Will there ever be a limit to what we humans perceive as enough? Can ‘enough’ become what used to be known as ‘virtue ‘- specifically used here as that which is meant to be good and to serve as a sort of moral compass. It can be reasonably suggested that such a compass is currently lacking given ongoing realities around us.

Consider the following:  when last did you hear, use, read, write or think about the word ‘enough’ or that ‘enough is enough’. Perhaps Ai can help us to figure out its use or deployment over the last five years! You the reader may wish to explore that. Perhaps with the constant news of wars, the impunity of some nation states bent on invading/annexing/killing, or the rounding up of prople for deportation, or the revenge and brutal stabbing/shooting of another young person or the constant revelations of past sins and evil of former icons, we may finally find ourselves screaming at our TV (or whatever our media point) or joinng protests to witness to “enough”. It’s all too much to bear.

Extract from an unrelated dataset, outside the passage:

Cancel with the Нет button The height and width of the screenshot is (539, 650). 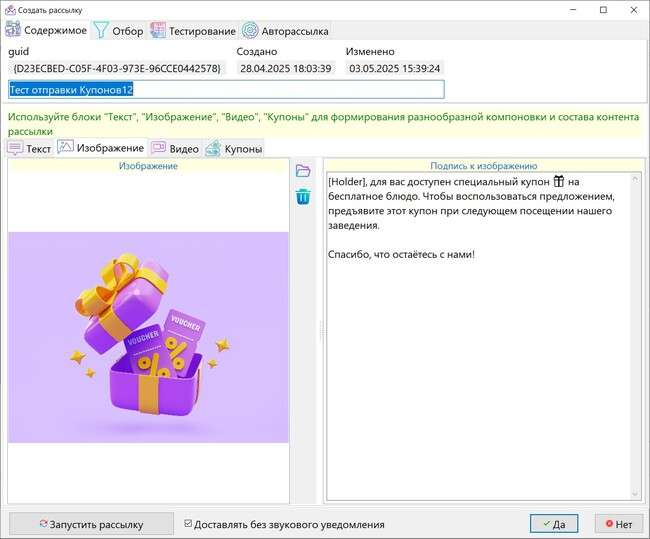pos(618,524)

It would not be unreasonable to wager, though, that there are a few places or spaces where the deploying of ‘enough’ would find one hell of a time to surface. Consider parliamentary debates in Britain (or your own country) over the last five years – would you find any evidence there? Perhaps, using our magnifying glasses to pore over the manifestos of political parties for some clue that politicians are thinking ‘enough is enough’ (to borrow an expression/thesis from the late Bob Goudzwaard largely to argue for an ‘economics of enough’) may bear some fruit. Certainly, any common-sense notion or giving space for a habit of ‘enough’ would rarely be evident in Wealth and Asset Managers vocabulary or for that matter at any shareholder meeting of our water providers (as an example) or across the corporate world.

And, what about the enormous collection of Church Synods and Assemblies reports and resolutions: would the notion of ‘enough’ feature in or on the landscape of any of these? We would wish and hope that such may be the case, yet one would search in vain for any robust consideration on a ‘theology of enough’. The late Desmond Tutu once ruminated: “When will we learn, when will the people of the world get up and say, enough is enough. God created us for fellowship. God created us so that we should form the human family, existing together because we were made for one another. We are not made for exclusive self-sufficiency but for interdependence, and we break the law of our being at our peril.

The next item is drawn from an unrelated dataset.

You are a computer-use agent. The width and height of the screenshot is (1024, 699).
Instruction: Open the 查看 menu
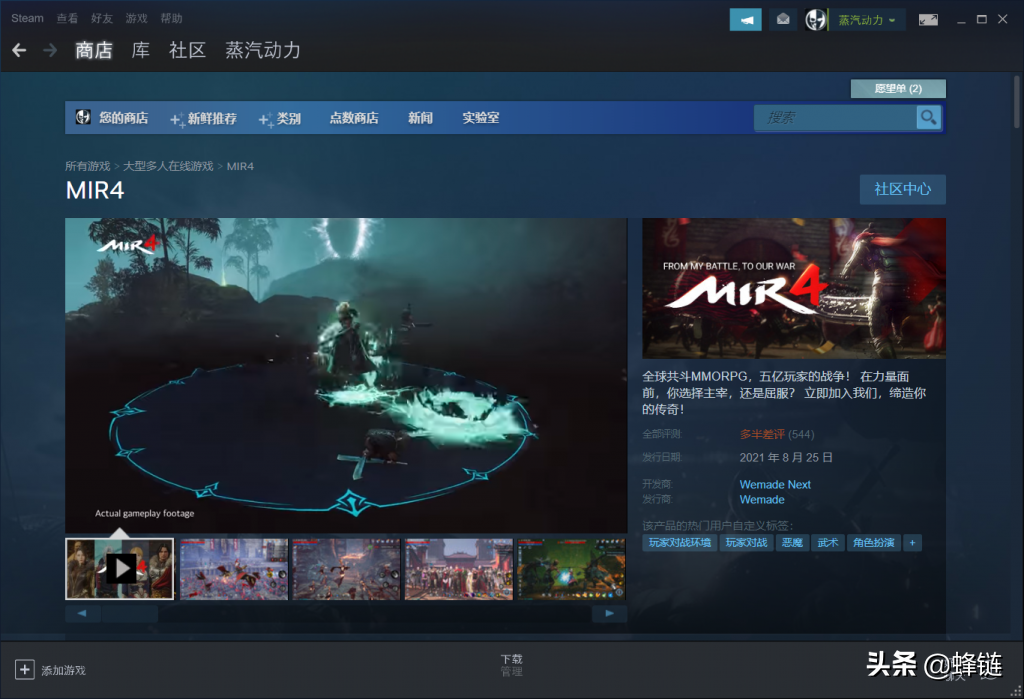coord(67,18)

Hope, though, or shoots of it do spring from unlikely corners and flourish but not without a cost. For sure, there is one group or space where “enough” is the orienting drive. For a long time, climate activists have been screaming, and like that prophet of long time ago (Ezekiel) have been chaining themselves from pillars to gates to roadways, making their case that ‘enough means enough’. No wonder the authorities (yes out of fear) continue to find all necessary means to outlaw their protesting practices. This, one exception (among some others) along with the ongoing multiple display of insatiable greed and impunity all around, has led me to reasonable deduce that the word ‘enough’ and the shaping of a necessary habit around it (as a virtue) urgently needs to (a)rise again. Laozi was correct in observing that the one or the nation or the people “who knows enough is enough will always have enough”. Therein lies a clue as to why the need for this necessary and urgent counter-habit.